A yuloh is a curved, or bent, Asian sculling oar, used off the stern of the boat. It has a wooden socket in the middle of the loom (the long skinny part of an oar), somewhat nearer to the handle end, and that socket fits onto a metal pin on the transom. In this case, it fits onto a bicycle trailer hitch ball, roughly 1/2 inch in diameter, mounted on a post to get it up to the correct height. At the handle end of the yuloh there is a lanyard tied from an eyebolt in the handle to a low point in the cockpit.

In use aboard AUKLET, the yuloh is slid from its storage location along the port sidedeck and then slid off the port side of the back of the boat. Once the blade is floating in the water it’s easy enough to lift the handle and drop the loom socket down onto the transom pin/hitch ball. On this boat, the yuloh lanyard is generally stored tied to its padeye in the cockpit, so it’s easy to pick up the end and tie it to the eyebolt in the handle of the yuloh.

Most folks use a yuloh from a standing position, which is ergonomically nice, allowing for swaying side to side using bodyweight to provide the power. But it turns out that you can also operate a yuloh from a seated position, facing the center of the boat, and alternately pushing and pulling on the handle and the lanyard, also using bodyweight in the process. The lovely thing about the physics of a yuloh is that the combination of the bend in the loom, and the lanyard at the handle end, works to cause the rotation needed to make sculling work. This takes a lot of the strain off of wrists and elbows, and allows for a simpler push/pull motion.

When I finally got the details worked out, I was quite surprised and impressed with the way the boat moved. Compared to an open rowboat, which is most often the kind of boat seen sculled in this part of the world, AUKLET is large, and heavy. Regardless, with very modest effort I have moved the boat at about 1.5 knots for some distance. I am accustomed to occasionally moving the boat by sculling with the rudder – the boat moves MUCH farther with the yuloh, for the same amount of effort. A couple of times I have taken the boat more than a mile with yuloh power alone (being me, this involved a lot of rests). Anke and Dave have routinely propelled their motorless cruising sailboat for many miles in the long calms of Southeast Alaska, though lately they’ve also been making use of a pedal-powered propeller. See: http://triloboats.blogspot.com/2012/04/windless-running-on-grits.html and http://triloboats.blogspot.com/2014/04/yuloh-20-and-beyond.html

Getting the yuloh to work on AUKLET was a progression. Initially the biggest problem was that the yuloh tended to jump off its pin. I tried a Velcro strap, which of course the yuloh pulled right off. I tried different positions – in the original construction we included three sockets in the loom, not knowing exactly which location would be best. I tried different adjustments to the length of the lanyard. There was still a lot of jumping, and some frustration.
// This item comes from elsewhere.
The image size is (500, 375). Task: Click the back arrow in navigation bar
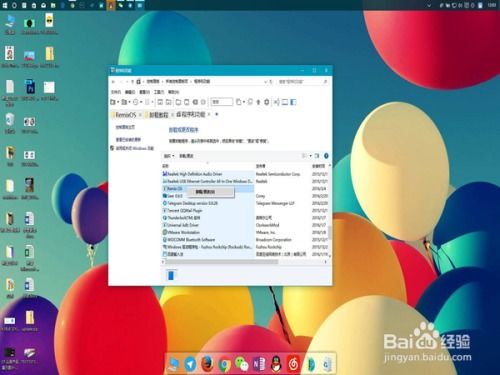click(x=113, y=81)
Finally it occurred to me, about the third time of getting the yuloh out and trying again, to try gentle pressure downward on the loom to see if it would make a difference. Gentle pressure down on the handle was helpful (pressure near the pin made little difference). Since I didn’t want to have to apply that pressure ongoing, it seemed like adding some weight to the handle might do the trick. I happened to have a spare 4 feet of 3/16″ chain already on the boat, and it was easy enough to wrap that around the handle and tie it with a stray sail tie. Bingo! Yuloh training wheels!

For the next many uses of the yuloh, each time I pulled it out I would then wrap the chain around the handle. Once, after a few rounds of this, I tried using it without the chain, but it was back to jumping off its pin. Another quite a bit of use went by, and then I had a peaceful opportunity to try it again sans chain. Two things had changed: I had become much more accustomed to the rhythm of pushing and pulling both the handle and the lanyard at the appropriate moments, and the socket in the yuloh loom had become worn on the sides, creating a more sloping shouldered edge. I expect that both of these changes had something to do with it, but whatever it was, I had graduated from training wheels to operating the yuloh without the additional weight. That sure simplified things!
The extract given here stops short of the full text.